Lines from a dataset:
****************

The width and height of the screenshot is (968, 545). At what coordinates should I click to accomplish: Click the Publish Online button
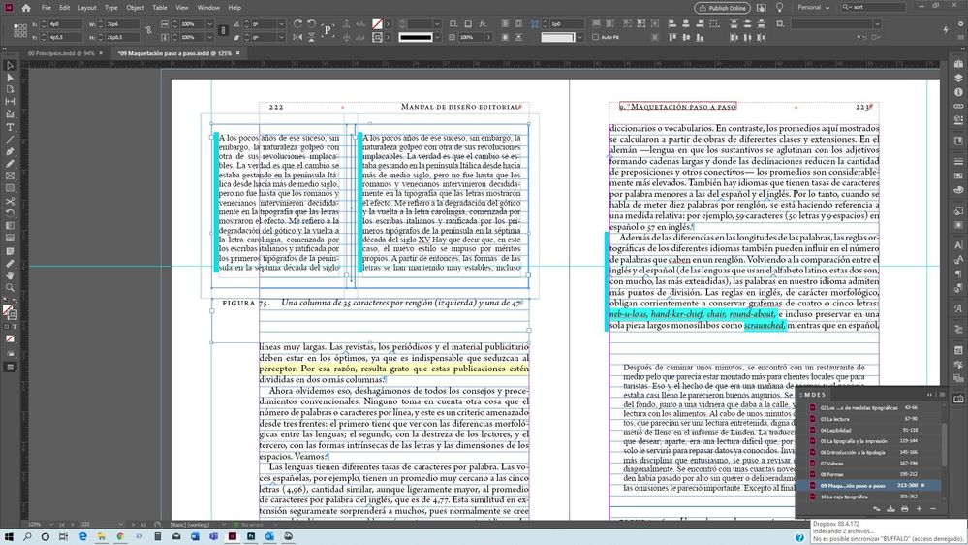click(x=722, y=8)
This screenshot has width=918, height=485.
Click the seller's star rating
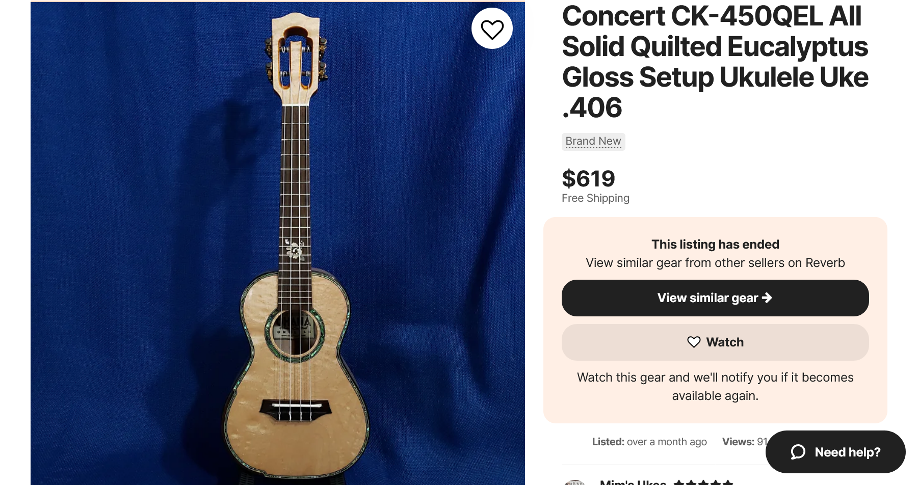pos(703,482)
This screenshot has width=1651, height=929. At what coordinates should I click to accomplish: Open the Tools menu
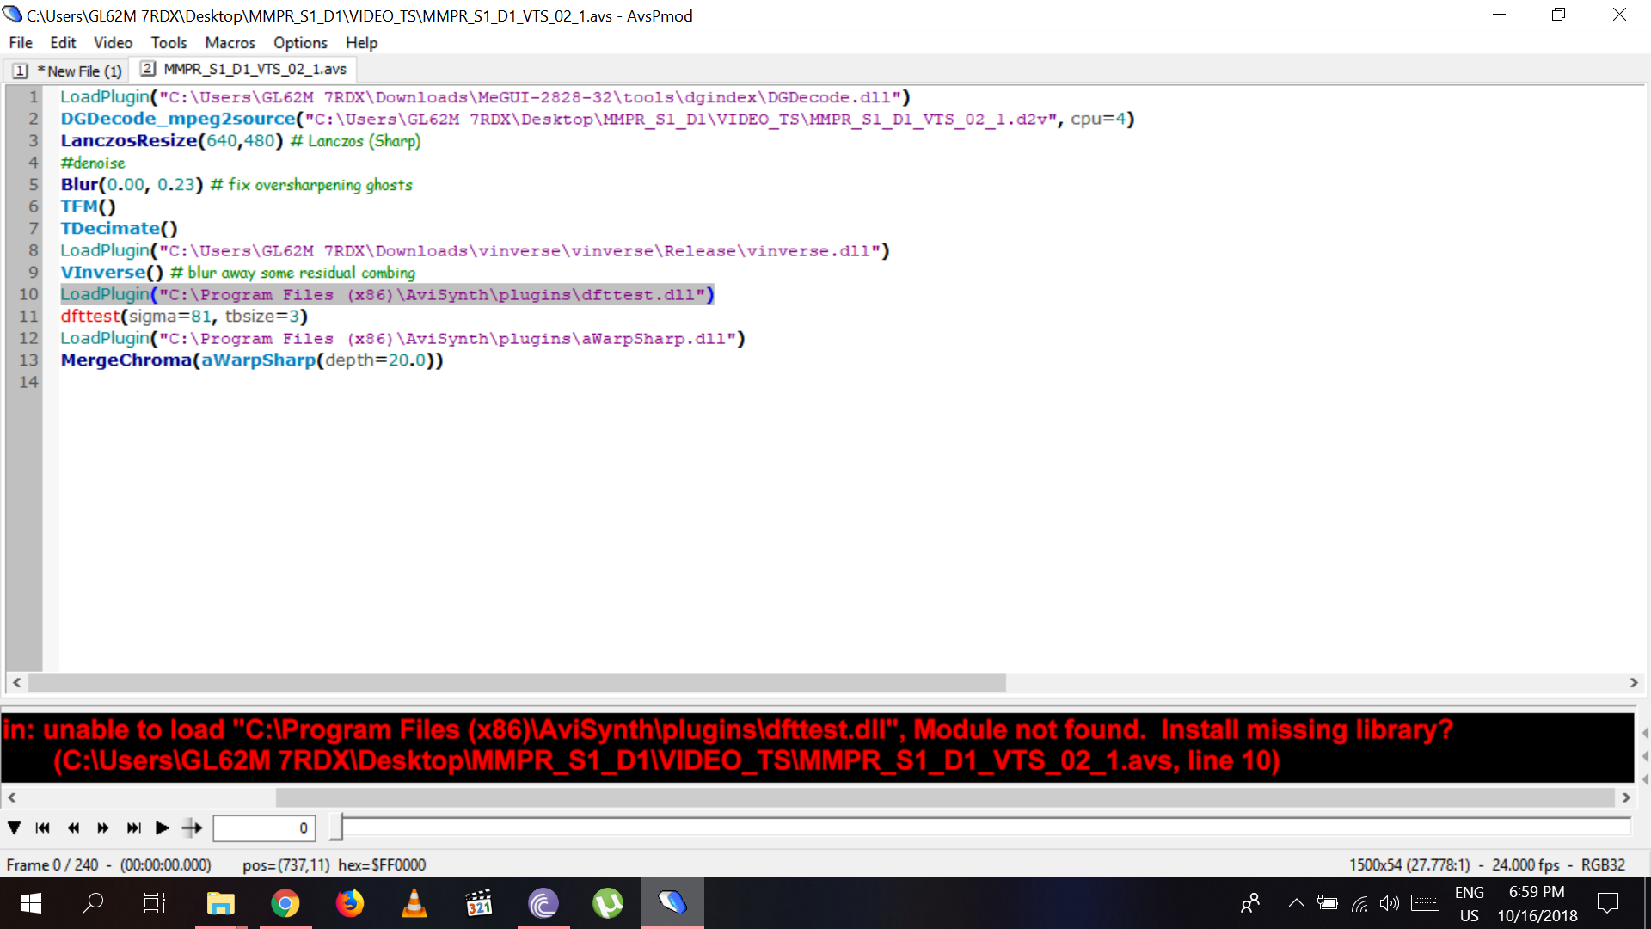pos(169,43)
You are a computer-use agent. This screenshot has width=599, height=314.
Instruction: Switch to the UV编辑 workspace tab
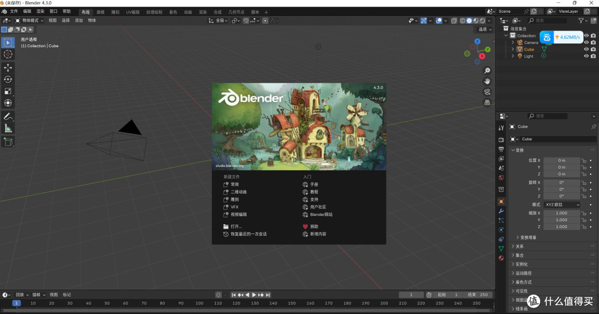[x=133, y=12]
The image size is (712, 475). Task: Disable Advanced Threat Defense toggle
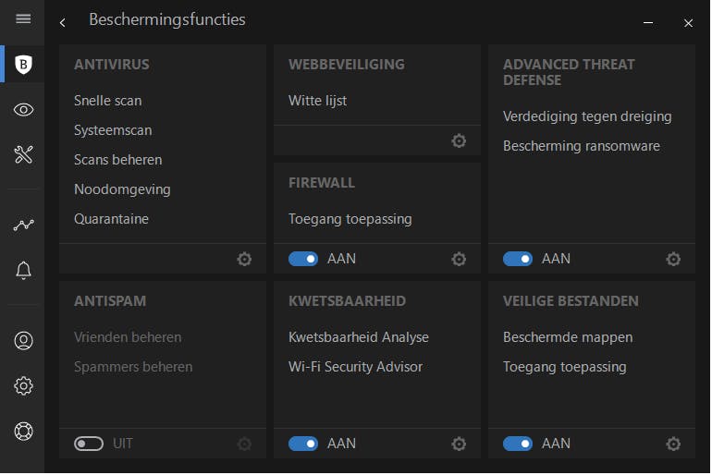pos(518,260)
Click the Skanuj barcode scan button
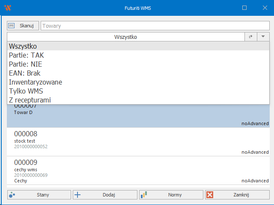Image resolution: width=274 pixels, height=205 pixels. tap(23, 26)
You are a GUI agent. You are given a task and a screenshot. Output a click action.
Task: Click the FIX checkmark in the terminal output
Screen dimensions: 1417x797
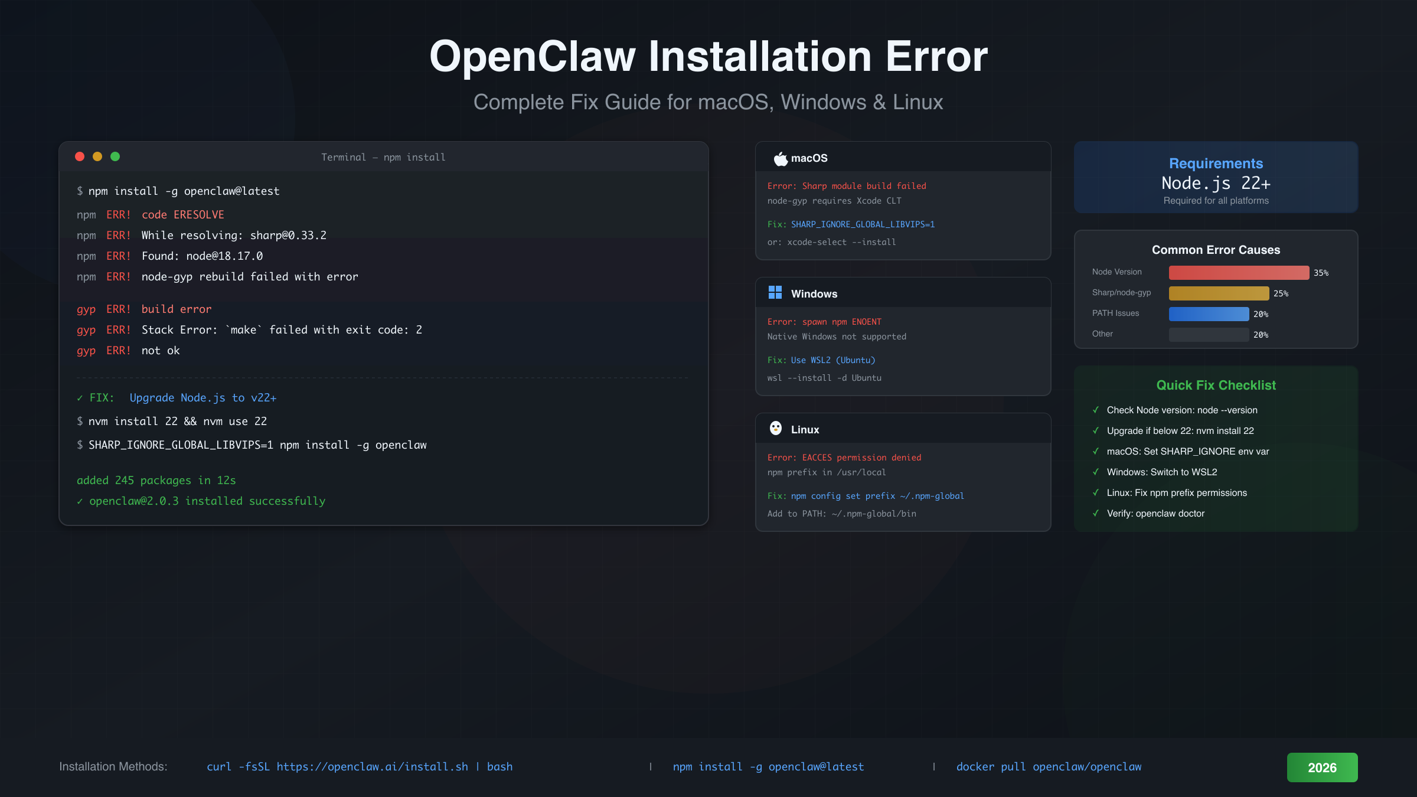80,397
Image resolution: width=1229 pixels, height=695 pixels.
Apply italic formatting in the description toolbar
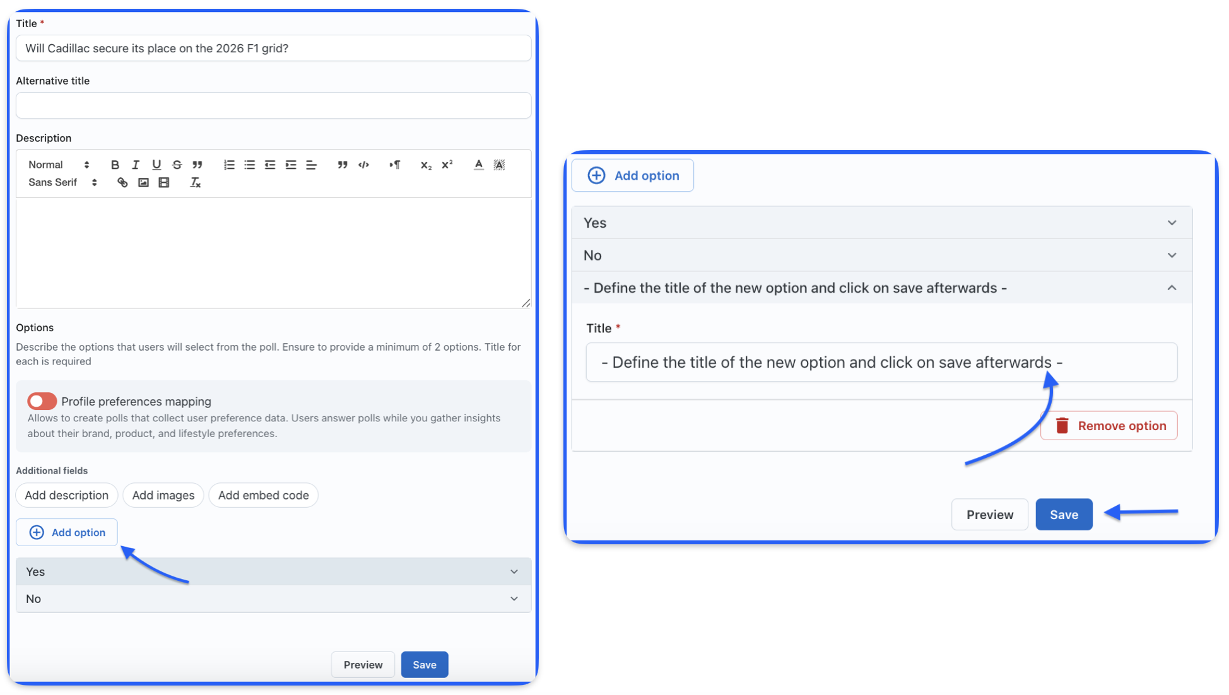[135, 165]
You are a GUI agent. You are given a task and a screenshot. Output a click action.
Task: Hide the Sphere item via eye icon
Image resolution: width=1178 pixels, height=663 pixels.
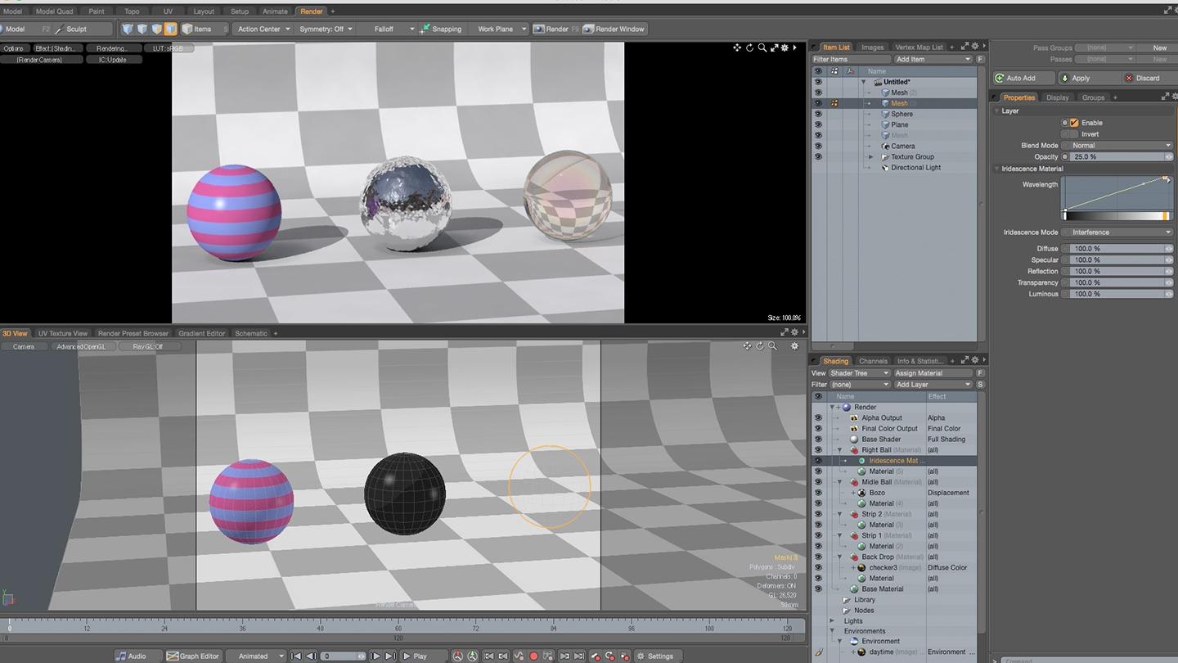click(x=817, y=114)

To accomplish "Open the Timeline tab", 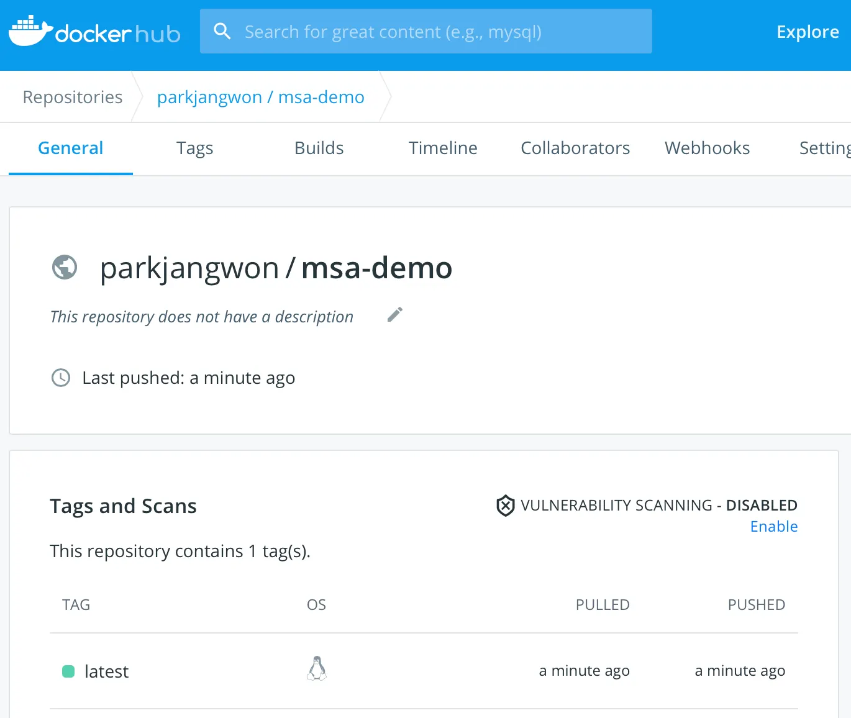I will point(443,148).
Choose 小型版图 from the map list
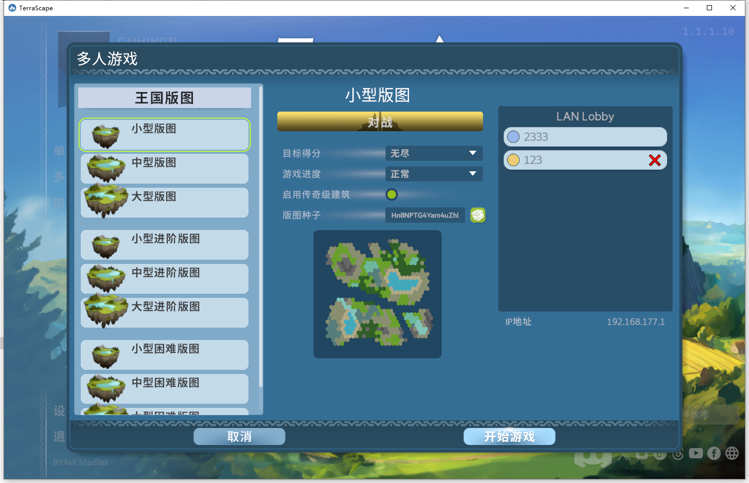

****************

Exercise prompt: Print the lines from the start of the records through the line containing "pos(703,482)", unchanged and with both ends included. Leave the pictures out.

Answer below:
The width and height of the screenshot is (968, 545). At what coordinates should I click to accomplish: Click the Publish Online button
click(x=722, y=8)
This screenshot has width=918, height=485.
Click the seller's star rating
pos(703,482)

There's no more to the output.